Adventurer, passionate lover of life, photojournalist, and founder of the legendary photo agency Magnum Photos, Robert Capa would have turned 100 years old today on the 22nd October 2013 had he not been killed by a hidden mine in the fields of IndoChina while on a patrol with the French colony. Considered one of the most legendary war photographer of all times, his images of the Spanish war were etched inedibly in our consciousness, and who could forget one of his most famous, and disputed photo, “Death of a loyalist militiaman”?
But it was Capa’s indisputably daring photographs from the cruel surfs and blood soaked sands of the beaches of Normandy during the D-Day invasion which captured my attention and cemented his reputation both in my mind and in the minds of historians and photographers everywhere. His most famous maxim “If your photographs are not good enough, you are not close enough” echoed through the halls of photojournalism schools and inspired a generation of photojournalists and documentary photographers. The Magnum Photos agency which he co-founded with Henri Cartier Bresson, David “Chim” Seymour, George Roger and William Vandivert is one of the oldest and most famous photo agencies, a organisation home to the witnesses of the history of this generation.
I have not shot any wars or covered any conflicts, so unlike the tribute to Henri Cartier Bresson, I wouldn’t be able to furnish this post with shots similar to what he shot. However, I did have vivd memories of my first story shot with a then loaned Leica M9 on the South China Seas, documenting the life and work of fishermen in Malaysia. I’ve posted these pictures before but here’s a repost of the photojournalistic work (with new pictures) in the vein of how Capa would have worked, up close and personal. Though I had suffered no post traumatic stress disorder unlike many who came back from wars, I did suffer from sea sickness, throwing up several times on the rocking boat in the middle of the sea while trying to photograph the fisherman at work.
Here then is my tribute to Robert Capa – Fishing on the High Seas.
Battling rocky waters on the high seas, being scorched under the sweltering tropical heat while hauling in the catch from the sea which forms the basis of one’s livelihood, the fishermen of Malaysia toil unceasingly using the most basic of tools. In September of 2012 I had the privilege, through a Leica Akademie workshop led by photojournalist Mathias Heng, of visiting a group of fishermen and following one of them out to sea to experience a part of their lives.
I spent about 5 hours out in the open sea with one of the fisherman, and it was one of the most unforgettable experience in my life. For one, I did not expect to get seriously sea-sick – I threw up a total of 4-5 times while the boat bobbed vigorously in the choppy seas while the boat was stationary – that was when I learnt that the motion sickness sets in when the boat is not moving. I had the impression I was doing well as for the first one and a half hour while the boat sped towards the deep sea, I was not suffering any ill effect at all.
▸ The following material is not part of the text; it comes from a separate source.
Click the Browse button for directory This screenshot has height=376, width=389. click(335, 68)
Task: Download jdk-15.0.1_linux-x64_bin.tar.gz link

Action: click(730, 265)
Fishing out in the sea is both a solitary activity as well as a spiritual one, as you become one with the sky and the open sea. When I looked around me, all I see was the blue of the sea and the parting of the clouds at the sun rises higher up during that morning.
Out there alone, patience is a virtue as the fisherman laid out the long net in the sea, and waited for the fishes. The long net was released slowly into the sea as the fisherman slowed the boat down.
After about an hour or so, the fisherman began to reel in the net. The flag are markers at the beginning and end of the net. As he reeled in the net, one can literally see the catch a little at a time. Of course there were plenty of jelly fish, debris and other unwanted catch that got caught in the net.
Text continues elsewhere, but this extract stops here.